The Year in Edible East End: Farmed Fish, Controversial Covers and Historic Storms

Looking back over an entire year’s worth of Edible East End stories brings a certain awe (how did we do it in just one year) and peacefulness (look at all we made it through). If you recall, the growing season kicked off with drought and wild fires, and ended with Superstorm Sandy. Along the way, new food and drink ventures were birthed (Montauk Pearls, Pine Barrens whiskey), the farm landscape shifted (lots more livestock and wind turbines), and the East End’s food culture changed (community gardens sprouted from Hampton Bays to Riverhead). Here’s a month-by-month recap:

January. Long Island’s first post-Prohibitioin distillery, Long Island Spirits, in Baiting Hollow added a brown booze to its shelf of vodkas. Pine Barrens whiskey was a collaboration with Blue Point Brewery and sold out immediately. It makes a smokey Manhattan.

February. We celebrated Valentine’s Day with the cake pops and town-specific bars from Mali B., the Greenport sweets maker that graced our winter cover. Speaking of Valentines, the same issue featured an exclusive photoessay of the Corsican feast served at the first gay marriage in Southampton.

March. Multi-Culti Night, the annual international food fest put on by Sag Harbor school district parents, produced a cookbook, which photo editor Lindsay Morris shot and Edible East End designed and published. (Buy one here.) The region’s schools also announced the first large-scale farm-to-cafeteria buying effort on Long Island, including 45 districts.

April. Demonstrating the westward spread of the East End’s local food movement, the third annual Small Farm Summit welcomed urban farm role model Will Model to Hofstra to plot how to replace Nassau Counties lawns with vegetables. (Look for Edible Long Island in summer of 2013.) Long Island wineries also debutted a new grower-certified, region-specific wine sustainability standard that is among the strictest in the nation..

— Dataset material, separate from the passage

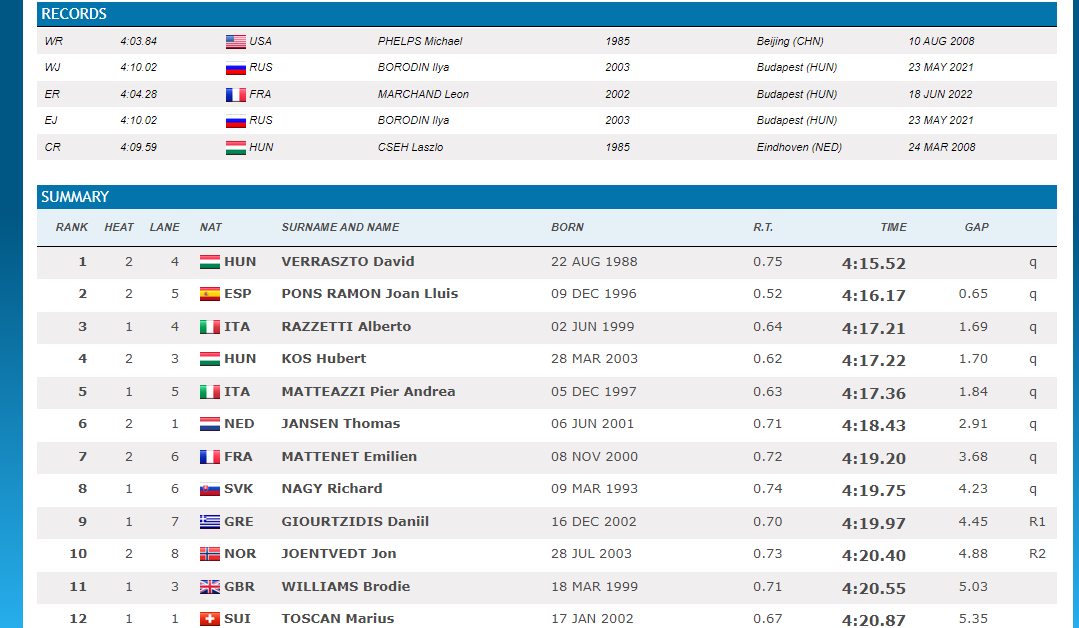Viewport: 1079px width, 628px height.
Task: Click MATTENET Emilien's time of 4:19.20
Action: tap(873, 458)
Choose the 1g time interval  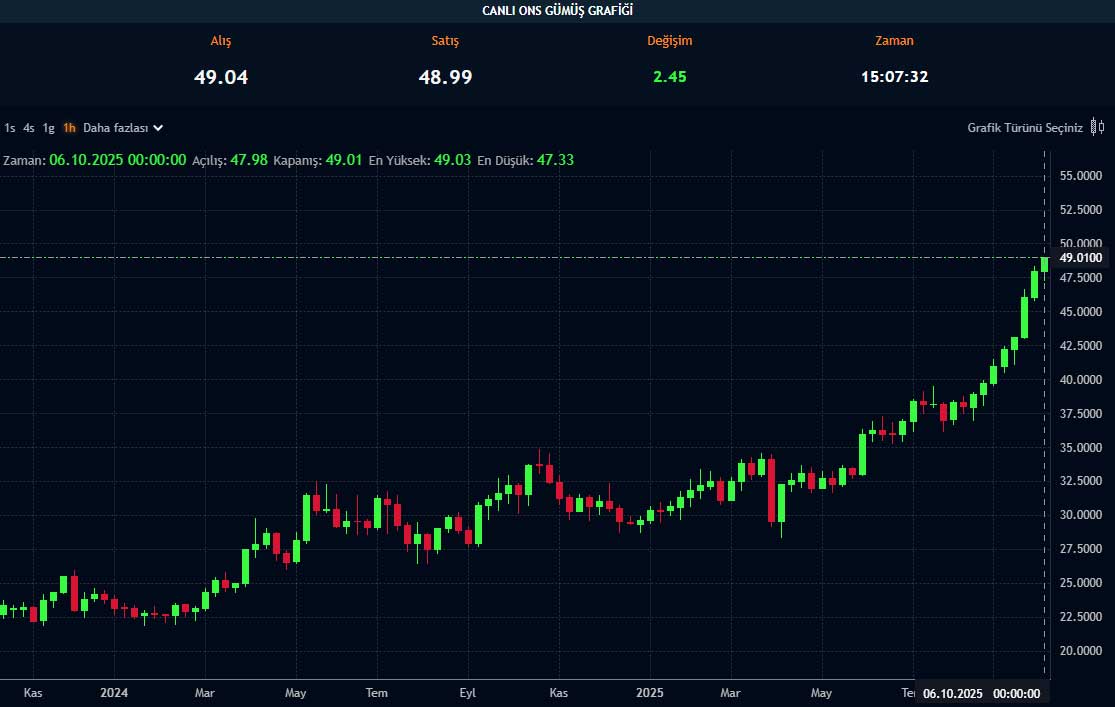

May. More than half the seafood we eat on the planet is now farmed (rather than wild caught). This year saw the first deep water fish farming of striped bass in our region—the fish has already replaced branzino and other imported species as the whole fish option at Nick & Toni’s. In related news, this year saw several widespread shellfish closures, from Shinnecock to the Sound. Fortunately, there were plenty of new beer options to ease the pain of no clams and oysters—from Blind Bat to Long Ireland to Montauk Brewing Company.

June. Our fourth annual Eat Drink Local week (radishes! porgies!) included a food and film night at Silas Marder’s Gallery, with films curated by the Parrish Art Museum and tacos from La Fondita, clams from Clamman, and Greenport Harbor Brewing Company suds. We look forward to lightning rounds, Art of Brew and other fun at the Parrish and Marders in 2013.

July. We got to talk at the Group for the East End’s 40th anniversary gala, alongside Alec Baldwin and the Group’s Bob Deluca, focusing on water quality and how to inspire conservation in the region in the coming decades. Java Nation also moved to Bridgehampton and we all—somehow—survived.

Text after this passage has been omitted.